Когда мы приехали в губернское правление и меня ввели в присутствие, там собралось на этот раз довольно много народа. Два бедно одетых студента сидели у столов и писали показания. Перед презусом стояли Шрам, Стульцев и еще какой-то незнакомый мне молодой человек. Стульцев смущенно дергал очками, порываясь сказать что-то. Володя был бледен, губы его иногда вздрагивали, и он не мог скрыть трепета, пробегавшего по всему его телу.
— Негорев! — крикнул презус.
Я подошел.
— Он совсем ни о чем не знал, — с живостью выговорил Володя.
— Вы! — позвал презус Стульцева, вероятно брезгуя произнести настоящее имя доносчика. — Вы писали, что он присутствовал на первой сходке…
— Я писал, да, ну, — задергал своими очками и забормотал Стульцев, — кажется, он…
— Я не присутствовал и не знаю даже, когда и где была эта сходка. Вы говорите кажется; сообразите хорошенько — может быть, припомните, что вы ошиблись, — серьезно сказал я.
— Да, другой, не он, да, да, — забормотал Стульцев. — Это Малинин, студент… юрист… да…
Губы Володи вздрогнули.
— И Малинин ничего не знал, — выговорил он.

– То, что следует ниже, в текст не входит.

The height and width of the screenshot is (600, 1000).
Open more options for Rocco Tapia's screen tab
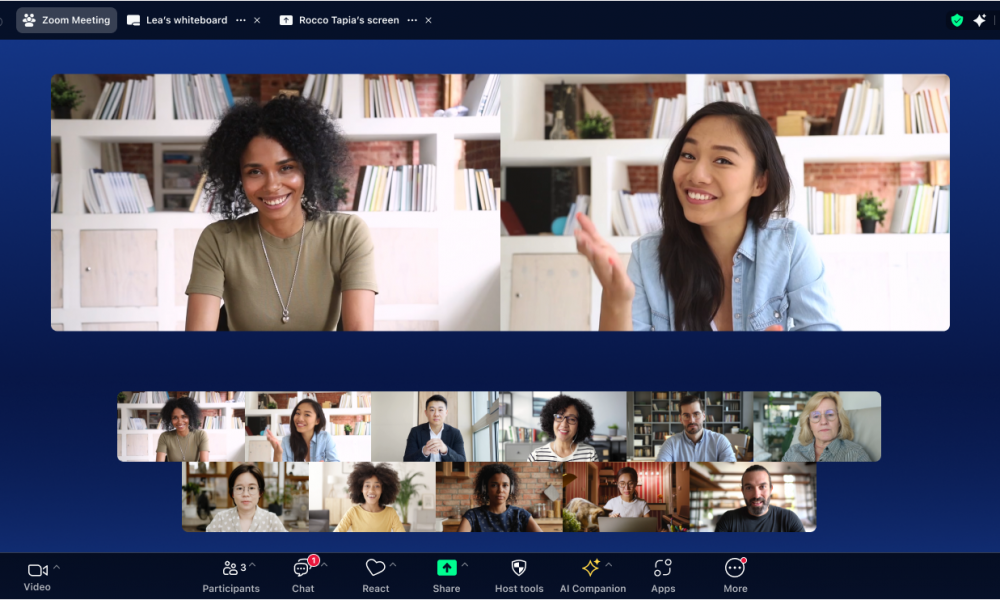click(x=412, y=20)
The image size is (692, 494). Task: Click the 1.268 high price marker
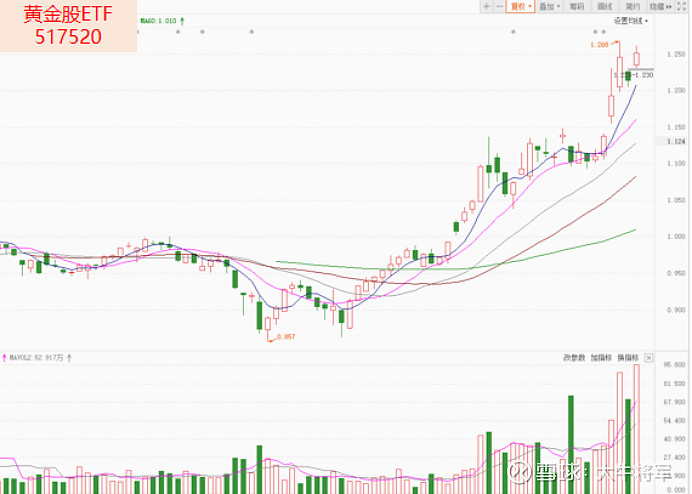pyautogui.click(x=599, y=45)
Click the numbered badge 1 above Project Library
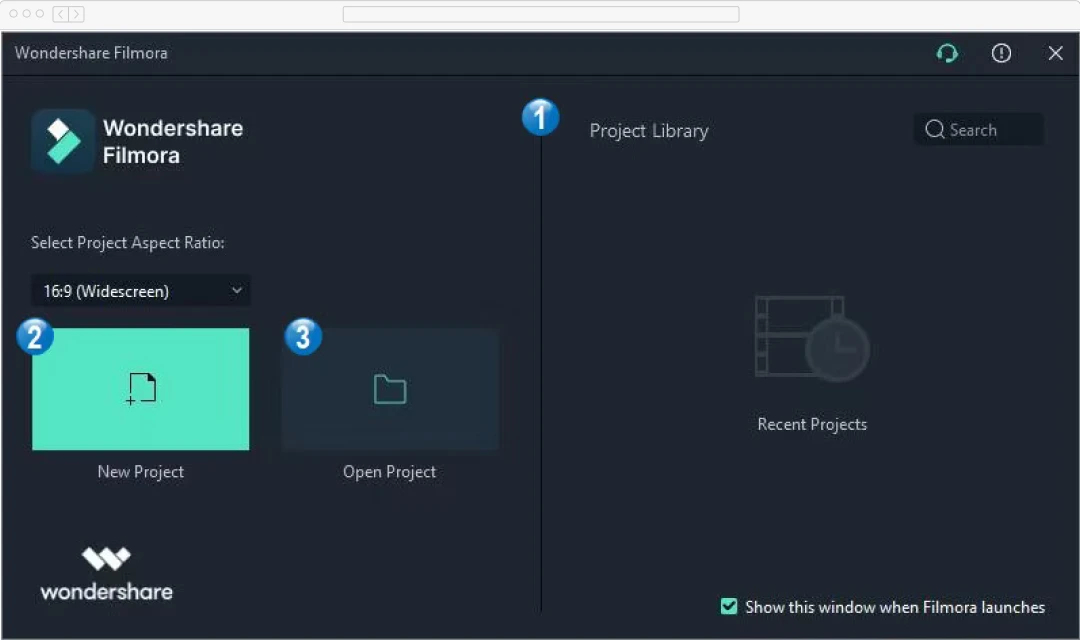 click(x=540, y=117)
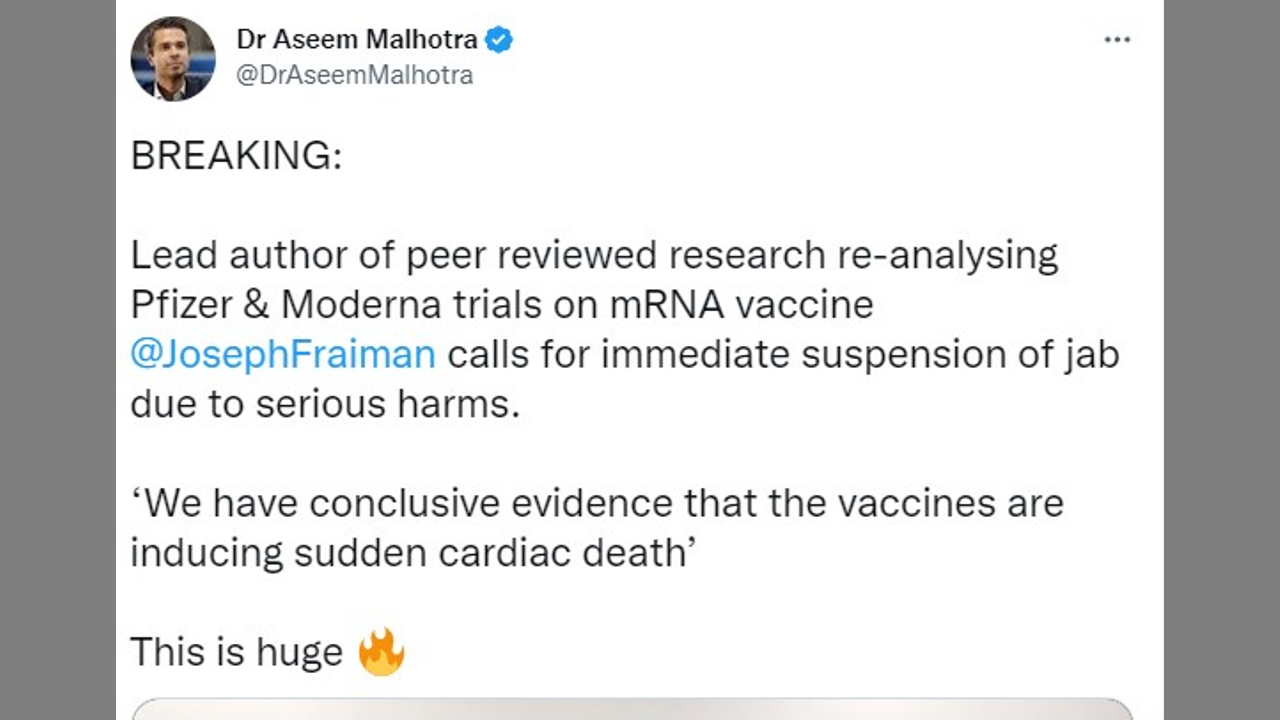Click the 'due to serious harms.' line

[325, 404]
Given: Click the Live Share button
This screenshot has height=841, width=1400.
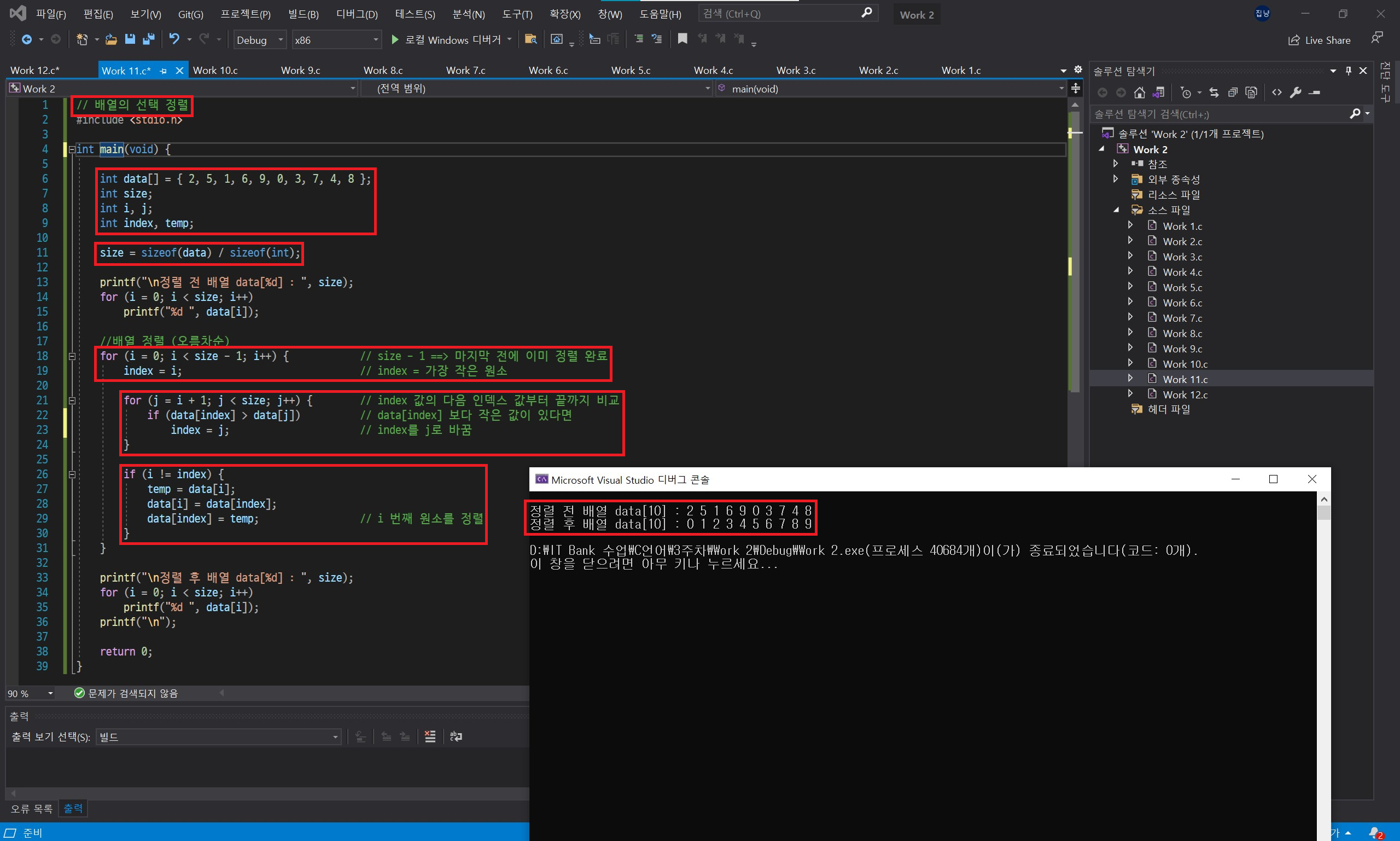Looking at the screenshot, I should pyautogui.click(x=1320, y=40).
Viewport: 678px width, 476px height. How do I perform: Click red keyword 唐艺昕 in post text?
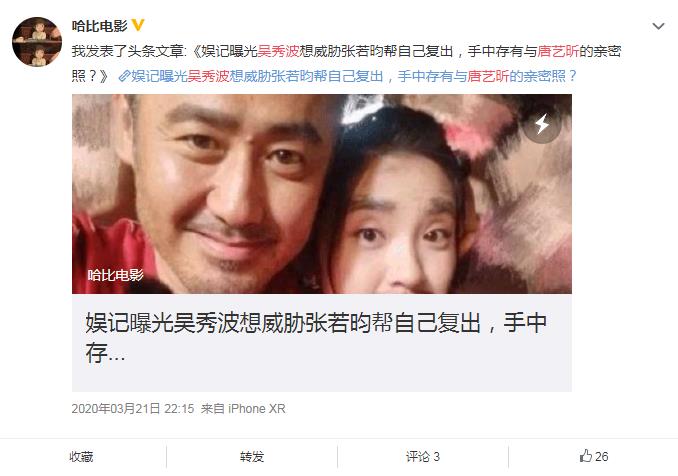pos(558,51)
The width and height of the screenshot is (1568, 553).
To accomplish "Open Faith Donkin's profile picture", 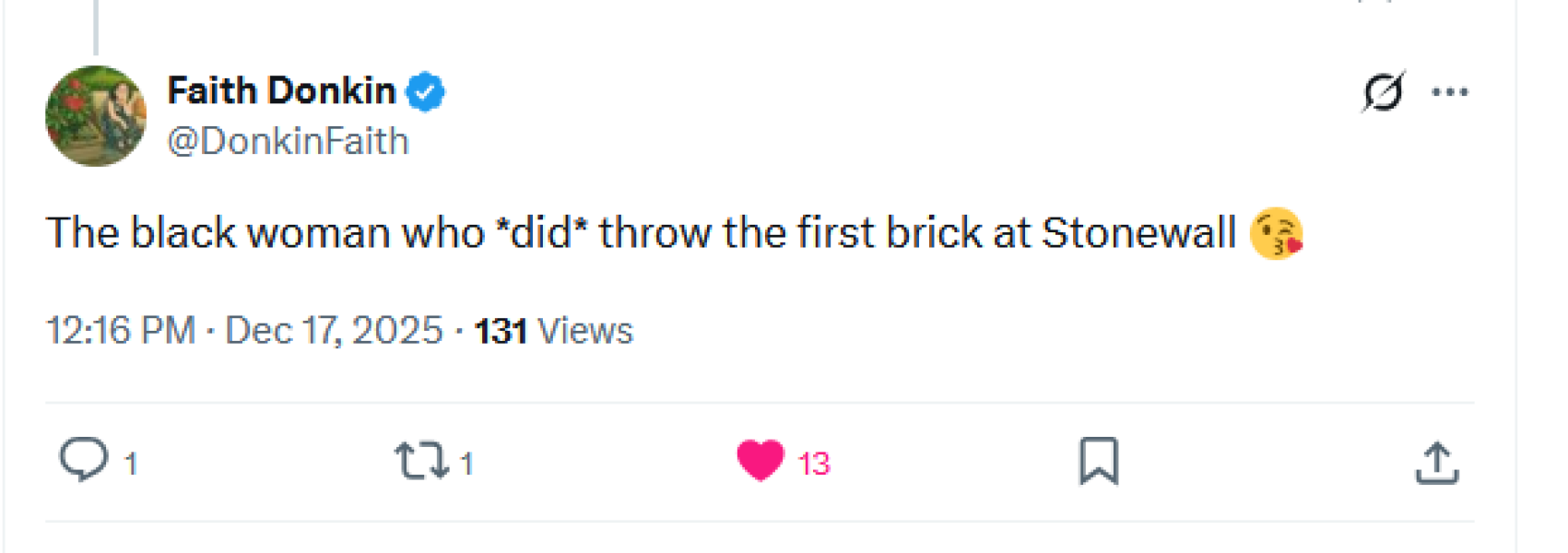I will [x=96, y=116].
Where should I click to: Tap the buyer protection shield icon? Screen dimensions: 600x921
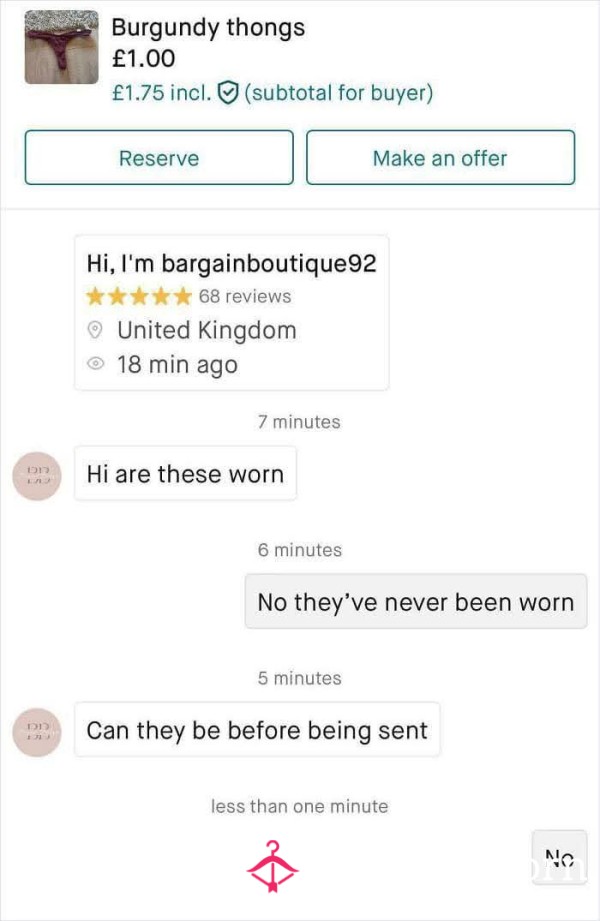coord(228,93)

— Как же, ведь и вы говорили, что Николай Негорев был на первой сходке, а потом уже отказался? — отнесся к нему презус.
— Я не помню, что я говорил. Я ошибся — тут были Стульцев, Чеботарев, я, Торопов…
— Чеботарев умер, — с досадой остановил презус перечисления Шрама.
Досада его была вполне основательна. На недавно умершего студента Чеботарева и на бежавшего Андрея указывали теперь все как на главных виновников и как на свидетелей разных неблагонамеренных поступков и разговоров…
Большая часть обвиняемых оправдывалась таким образом: «Я с детства питал дружественные чувства к Чеботареву; вдруг узнаю, что он присоединился к зловредному обществу. Я начинаю обращать его на путь истины (при нашем разговоре был свидетель, который может подтвердить это, — старший Негорев), но Чеботарев не соглашается со мной, и, чтобы яснее, так сказать на самом деле, показать нелепость его увлечения, я решаюсь сам присоединиться к обществу. На сходках я постоянно убеждаю моих товарищей оставить их предприятие, угрожаю даже донести обо всем правительству, но медлю, ожидая, что они образумятся. К сожалению, Негорев старший и Чеботарев постоянно разжигают страсти, и я не могу ничего сделать. Наконец я решаюсь на последнюю меру: донести обо всем начальству, сажусь писать, но вдруг входит полиция и арестовывает меня».
После нескольких незначительных вопросов от меня отобрали подписку о невыезде из города и вручили моему конвойному бумагу о моем освобождении. Очутившись в своем каземате и собирая свои вещи, я испытывал очень странное чувство, похожее на печаль. Прощаясь с тюремными стенами, невольно чувствовалось, что тут проведены три недели жизни, — три недели, которые не воротить больше. Вообще мысли о невозвратности времени внушают грустное чувство. Мне почему-то в это время припомнились глупые стишки: «Глагол времен — металла звон», и я начал припоминать имя изобретателя часов с боем, чтобы наполнить чем-нибудь ощутительную пустоту в мыслях.